Exercise data Block Start
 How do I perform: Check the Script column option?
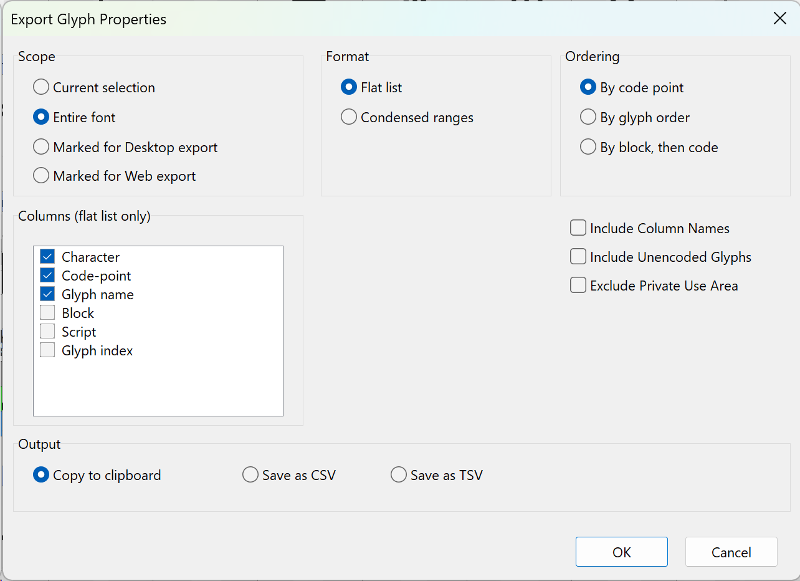click(47, 332)
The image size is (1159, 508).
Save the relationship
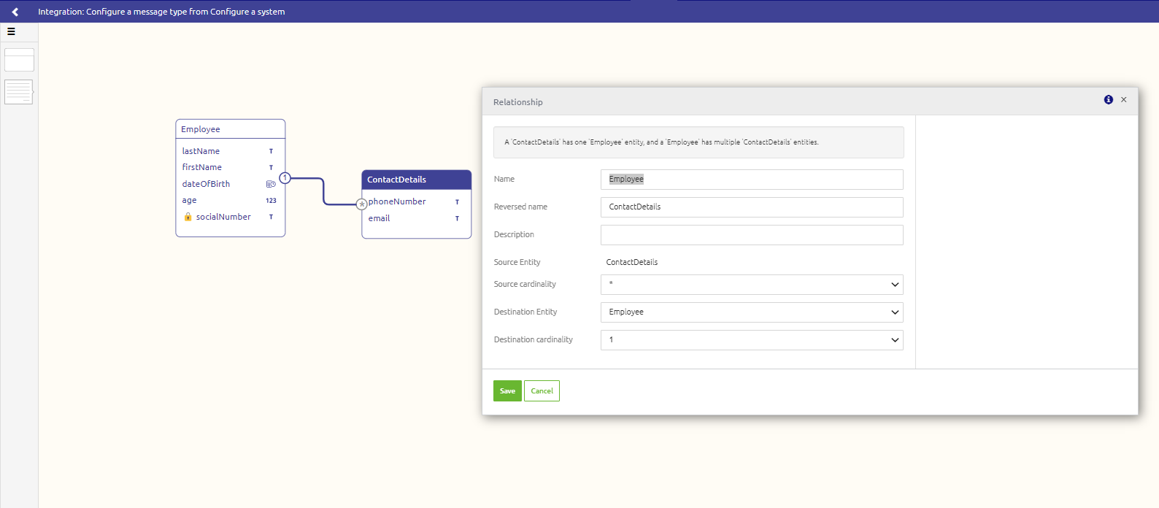(x=507, y=391)
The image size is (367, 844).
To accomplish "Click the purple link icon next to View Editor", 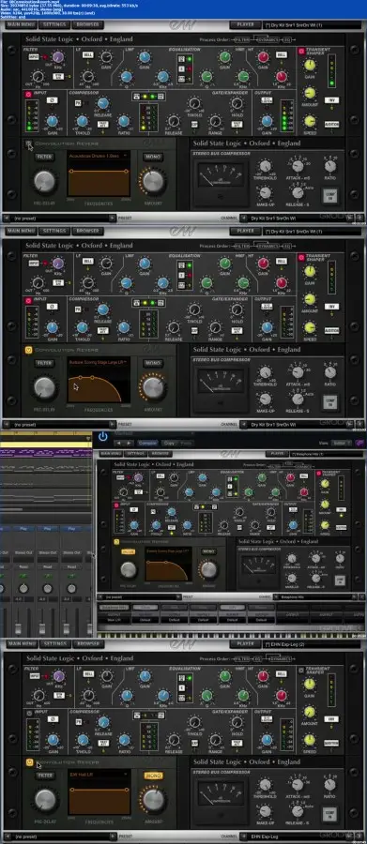I will [x=359, y=443].
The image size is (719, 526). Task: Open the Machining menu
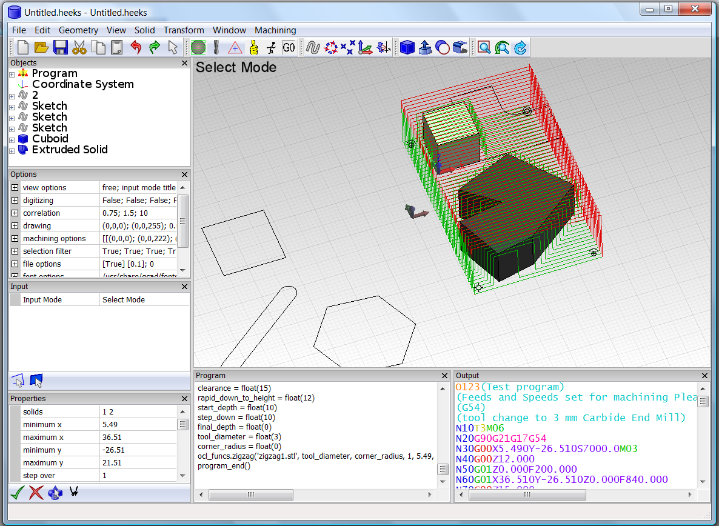pyautogui.click(x=275, y=30)
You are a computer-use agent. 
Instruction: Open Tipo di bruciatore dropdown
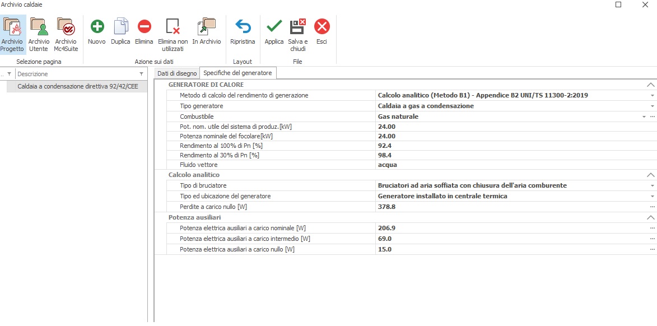click(x=653, y=186)
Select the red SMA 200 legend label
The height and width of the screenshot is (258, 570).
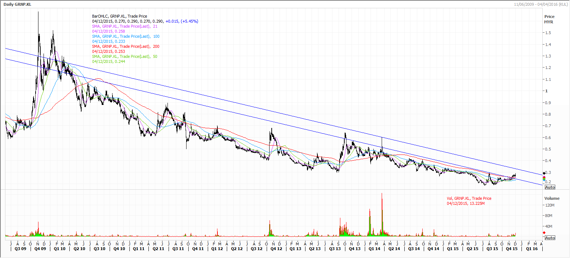[x=125, y=46]
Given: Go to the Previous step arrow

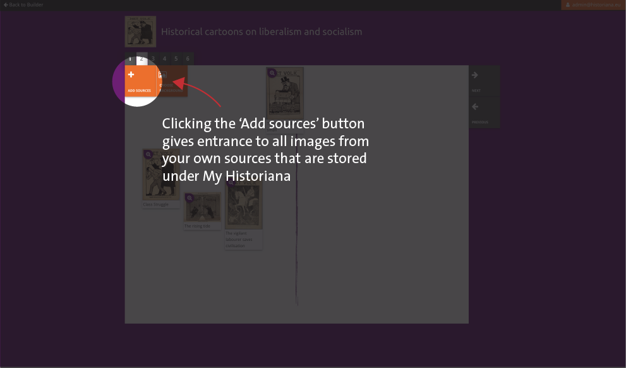Looking at the screenshot, I should (483, 113).
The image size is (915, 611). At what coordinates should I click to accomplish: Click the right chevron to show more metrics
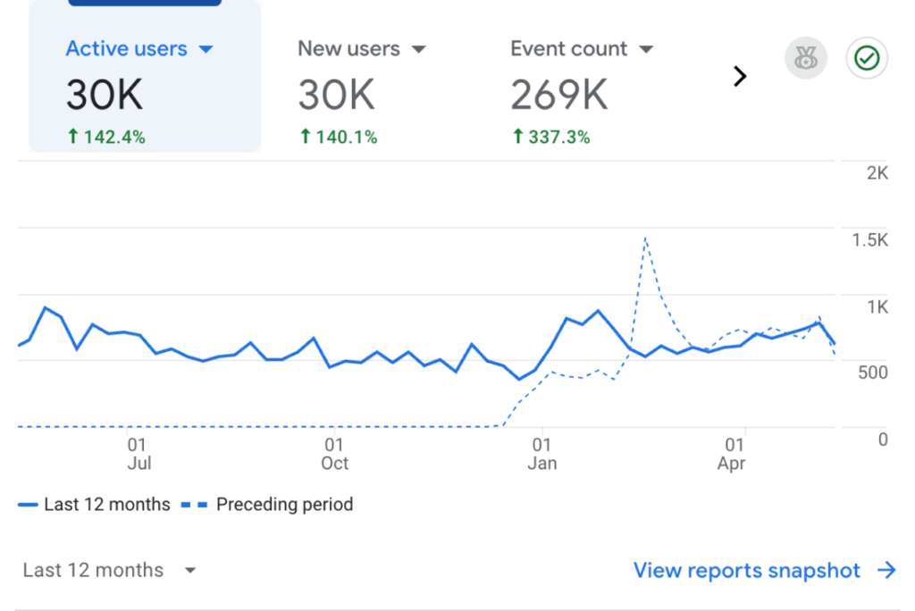click(739, 77)
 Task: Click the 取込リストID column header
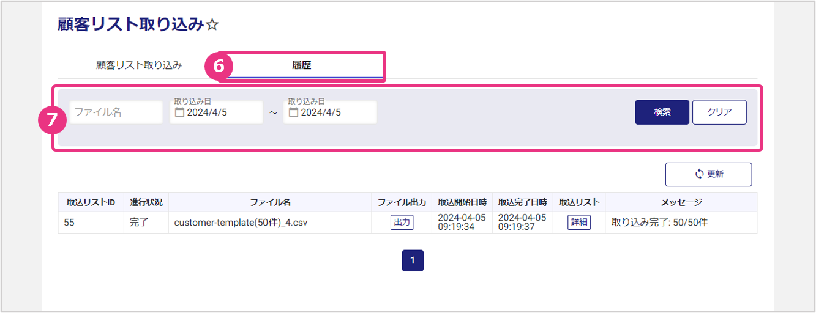[91, 202]
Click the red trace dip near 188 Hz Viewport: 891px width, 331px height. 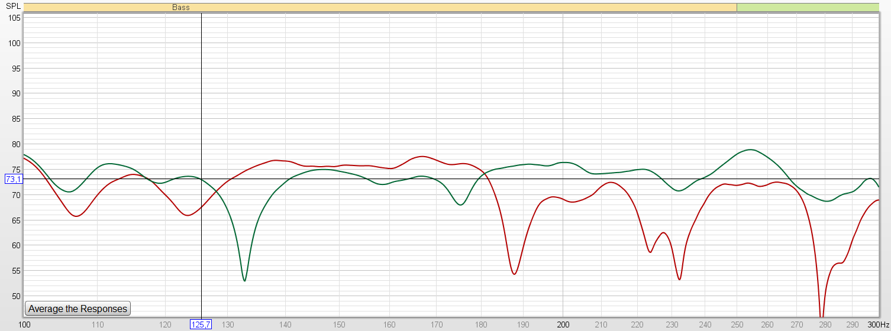pyautogui.click(x=514, y=274)
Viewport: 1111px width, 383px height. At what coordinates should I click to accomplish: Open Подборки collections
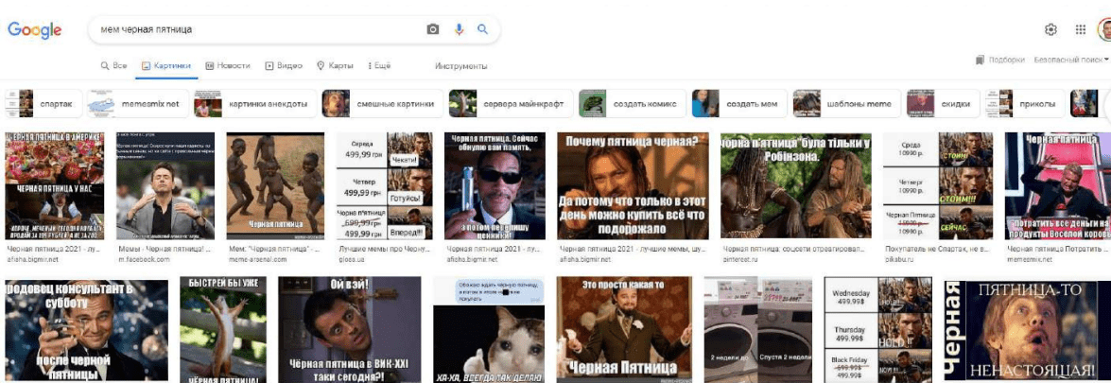click(1000, 60)
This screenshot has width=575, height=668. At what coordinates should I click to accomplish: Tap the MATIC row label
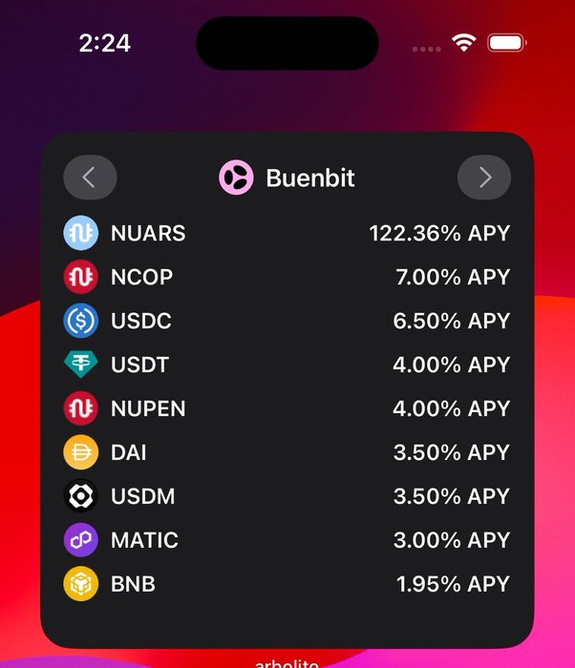tap(144, 540)
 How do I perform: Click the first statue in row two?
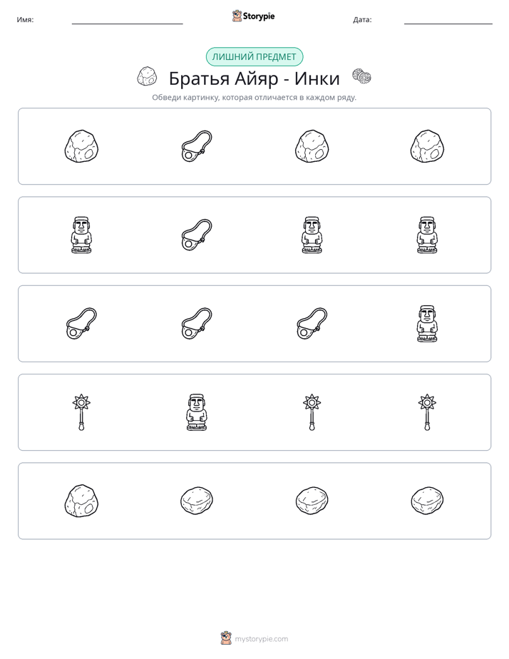[81, 235]
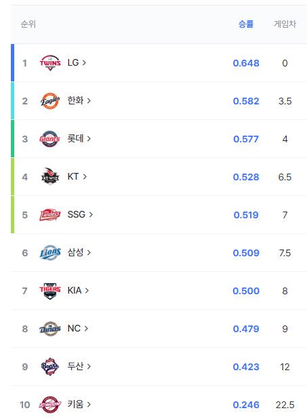The width and height of the screenshot is (307, 419).
Task: Expand the chevron next to 한화
Action: click(89, 101)
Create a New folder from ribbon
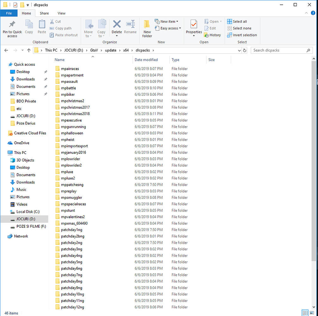The height and width of the screenshot is (316, 318). pos(147,28)
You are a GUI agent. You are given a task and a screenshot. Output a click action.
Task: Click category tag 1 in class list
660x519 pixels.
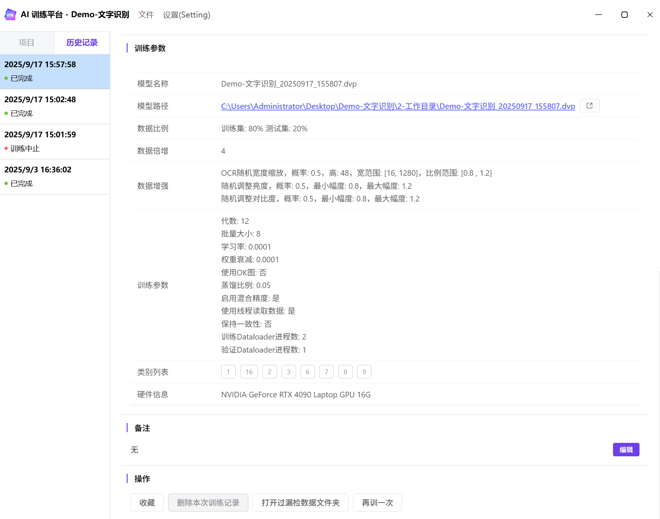click(228, 372)
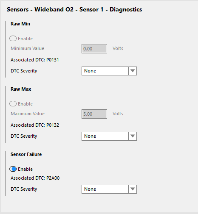The width and height of the screenshot is (198, 214).
Task: Click the Raw Max section heading
Action: click(21, 89)
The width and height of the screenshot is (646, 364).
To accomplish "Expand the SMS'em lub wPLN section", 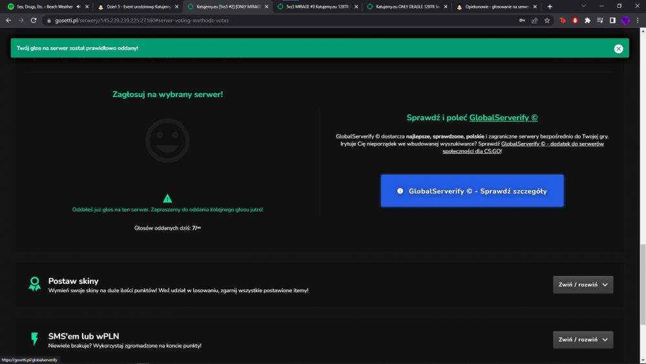I will tap(583, 339).
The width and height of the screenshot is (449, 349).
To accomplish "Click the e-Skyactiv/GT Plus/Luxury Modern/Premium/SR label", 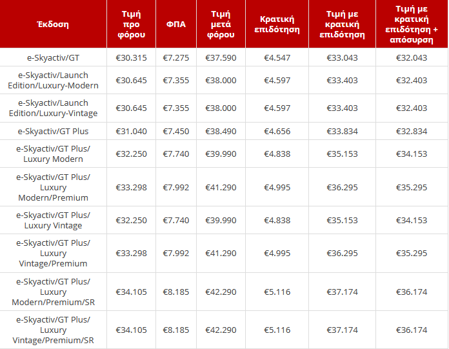I will [x=53, y=292].
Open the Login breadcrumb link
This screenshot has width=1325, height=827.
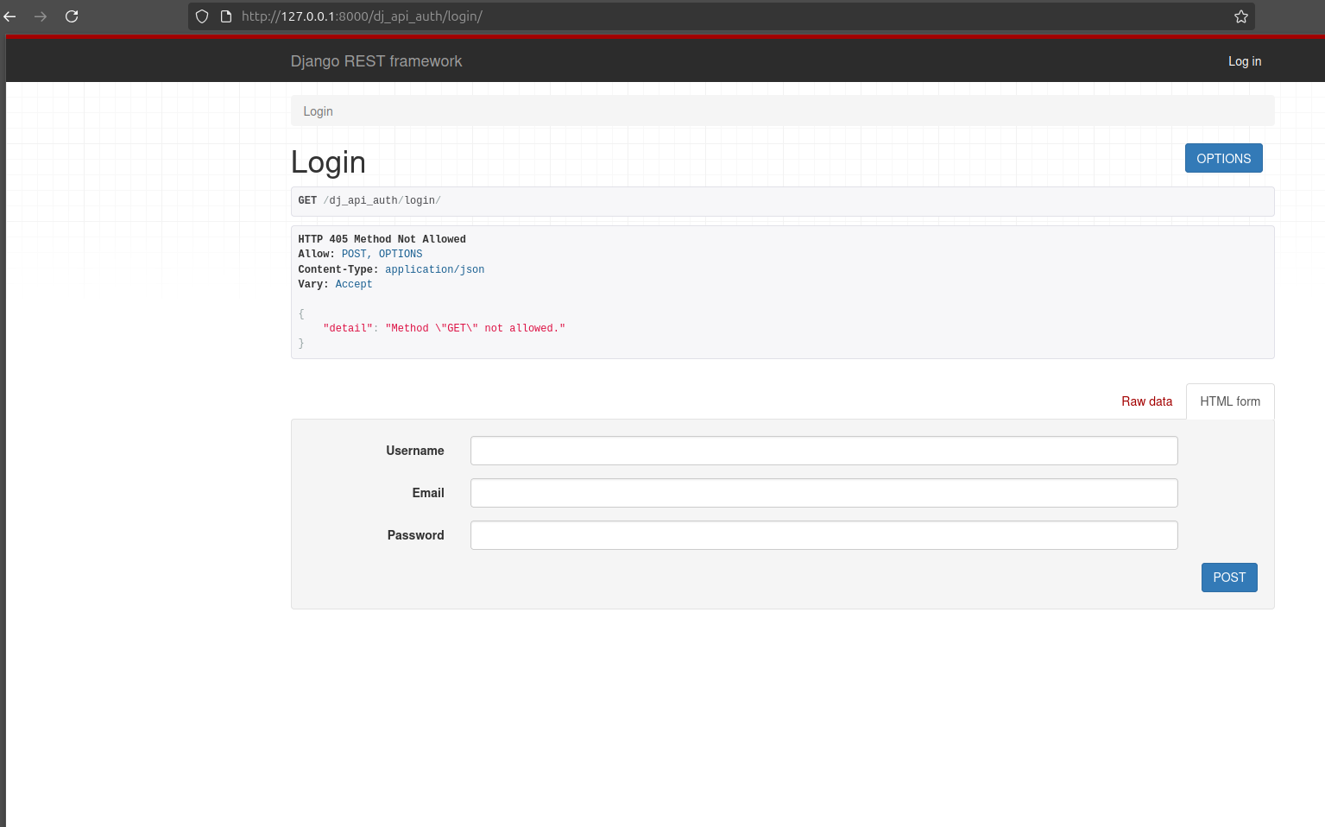point(318,110)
Exercise data Block End
→ **Exercise instructions**
Every line of the records that includes the word "agent" should be gathered.

→ **Your response**
You are a computer-use agent. 
You are a GUI agent. You are given a task and a screenshot. Output a click action.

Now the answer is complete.